Dewasa ini permasalahan yang cenderung dihadapi oleh pemerintah maupun masyarakat dalam kaitannya dengan pemanfaatan sumberdaya air meliputi ; (1) adanya kekeringan di musim kemarau dan kebanjiran di musim hujan; (2) persaingan dan perebutan air antara daerah hulu dan hilir atau konflik antara berbagai sektor; (3) penggunaan air yang berlebihan dan kurang efisien; (d) penyempitan dan pendangkalan sungai, danau karena desakan lahan untuk pemukiman dan industri; (e) pencemaran air permukaan dan air tanah ; (f) erosi sebagai akibat penggundulan hutan.

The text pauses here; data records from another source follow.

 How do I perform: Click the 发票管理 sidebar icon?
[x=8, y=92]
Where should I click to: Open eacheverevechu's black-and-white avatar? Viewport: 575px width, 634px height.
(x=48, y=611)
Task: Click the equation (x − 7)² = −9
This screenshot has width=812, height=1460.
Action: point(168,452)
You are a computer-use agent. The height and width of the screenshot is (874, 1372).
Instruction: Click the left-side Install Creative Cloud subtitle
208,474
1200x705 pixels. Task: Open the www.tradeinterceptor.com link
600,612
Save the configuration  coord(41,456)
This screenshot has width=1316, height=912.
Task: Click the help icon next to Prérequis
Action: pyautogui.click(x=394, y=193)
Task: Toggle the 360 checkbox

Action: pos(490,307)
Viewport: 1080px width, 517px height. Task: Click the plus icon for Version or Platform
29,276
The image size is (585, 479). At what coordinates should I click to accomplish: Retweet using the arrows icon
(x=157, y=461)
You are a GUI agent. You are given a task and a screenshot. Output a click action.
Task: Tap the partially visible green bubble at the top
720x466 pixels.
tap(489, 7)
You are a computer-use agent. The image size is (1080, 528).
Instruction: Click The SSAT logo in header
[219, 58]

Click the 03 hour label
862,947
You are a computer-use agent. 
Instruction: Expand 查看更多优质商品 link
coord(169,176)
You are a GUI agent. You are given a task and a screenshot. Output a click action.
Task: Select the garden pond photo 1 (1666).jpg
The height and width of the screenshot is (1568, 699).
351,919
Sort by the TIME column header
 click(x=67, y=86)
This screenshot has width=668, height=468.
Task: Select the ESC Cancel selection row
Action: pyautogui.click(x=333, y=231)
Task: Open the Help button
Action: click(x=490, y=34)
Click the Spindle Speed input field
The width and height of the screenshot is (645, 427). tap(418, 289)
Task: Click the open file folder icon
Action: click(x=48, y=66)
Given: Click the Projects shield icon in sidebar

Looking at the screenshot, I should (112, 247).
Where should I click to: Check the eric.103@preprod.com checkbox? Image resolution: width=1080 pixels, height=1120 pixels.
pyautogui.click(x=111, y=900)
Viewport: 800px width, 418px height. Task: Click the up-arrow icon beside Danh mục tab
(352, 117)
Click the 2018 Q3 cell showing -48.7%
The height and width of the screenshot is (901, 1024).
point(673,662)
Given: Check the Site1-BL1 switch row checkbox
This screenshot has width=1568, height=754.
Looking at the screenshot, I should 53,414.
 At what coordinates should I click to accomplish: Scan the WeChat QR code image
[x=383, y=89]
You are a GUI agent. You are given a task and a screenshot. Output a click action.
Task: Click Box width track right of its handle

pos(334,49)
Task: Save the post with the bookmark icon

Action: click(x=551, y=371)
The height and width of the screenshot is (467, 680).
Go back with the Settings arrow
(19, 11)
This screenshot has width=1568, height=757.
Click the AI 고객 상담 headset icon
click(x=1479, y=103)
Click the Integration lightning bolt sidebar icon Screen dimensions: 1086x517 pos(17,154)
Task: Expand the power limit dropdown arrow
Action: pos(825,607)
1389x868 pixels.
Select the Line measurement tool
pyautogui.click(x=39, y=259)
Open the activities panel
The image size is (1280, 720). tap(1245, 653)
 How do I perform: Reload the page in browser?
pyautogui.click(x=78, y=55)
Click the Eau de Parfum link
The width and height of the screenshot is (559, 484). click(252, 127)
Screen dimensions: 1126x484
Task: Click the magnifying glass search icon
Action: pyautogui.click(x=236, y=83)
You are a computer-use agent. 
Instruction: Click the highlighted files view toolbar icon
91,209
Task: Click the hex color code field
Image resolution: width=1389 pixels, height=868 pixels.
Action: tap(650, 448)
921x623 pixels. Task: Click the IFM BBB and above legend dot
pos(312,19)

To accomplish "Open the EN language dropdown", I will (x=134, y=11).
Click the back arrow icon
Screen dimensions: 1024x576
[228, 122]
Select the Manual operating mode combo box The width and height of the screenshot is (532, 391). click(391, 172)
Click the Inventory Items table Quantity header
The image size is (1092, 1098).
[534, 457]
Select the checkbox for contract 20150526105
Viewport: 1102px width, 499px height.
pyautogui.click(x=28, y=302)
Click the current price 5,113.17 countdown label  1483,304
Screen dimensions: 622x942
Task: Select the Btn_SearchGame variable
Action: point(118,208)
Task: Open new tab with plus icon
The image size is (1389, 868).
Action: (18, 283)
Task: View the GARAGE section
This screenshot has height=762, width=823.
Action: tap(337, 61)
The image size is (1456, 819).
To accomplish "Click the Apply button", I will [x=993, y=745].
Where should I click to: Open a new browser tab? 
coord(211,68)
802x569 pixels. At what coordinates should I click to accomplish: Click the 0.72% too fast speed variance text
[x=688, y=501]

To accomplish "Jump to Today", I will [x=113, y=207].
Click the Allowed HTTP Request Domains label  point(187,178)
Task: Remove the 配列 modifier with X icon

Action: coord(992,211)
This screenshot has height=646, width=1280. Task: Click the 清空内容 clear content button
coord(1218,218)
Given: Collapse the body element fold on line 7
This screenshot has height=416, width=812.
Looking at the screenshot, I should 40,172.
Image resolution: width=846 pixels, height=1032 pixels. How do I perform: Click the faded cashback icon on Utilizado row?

Permasalahan air yang semakin komplek ini menuntut kita untuk mengelolah sumberdaya air sehingga dapat menunjang kehidupan masyarakat dengan baik. Berdasarkan UU No 7/2004 tentang Sumberdaya Air, Pengelolaan sumber daya air adalah upaya merencanakan, melaksanakan, memantau, dan mengevaluasi penyelenggaraan konservasi sumber daya air, pendayagunaan sumber daya air, dan pengendalian daya rusak air.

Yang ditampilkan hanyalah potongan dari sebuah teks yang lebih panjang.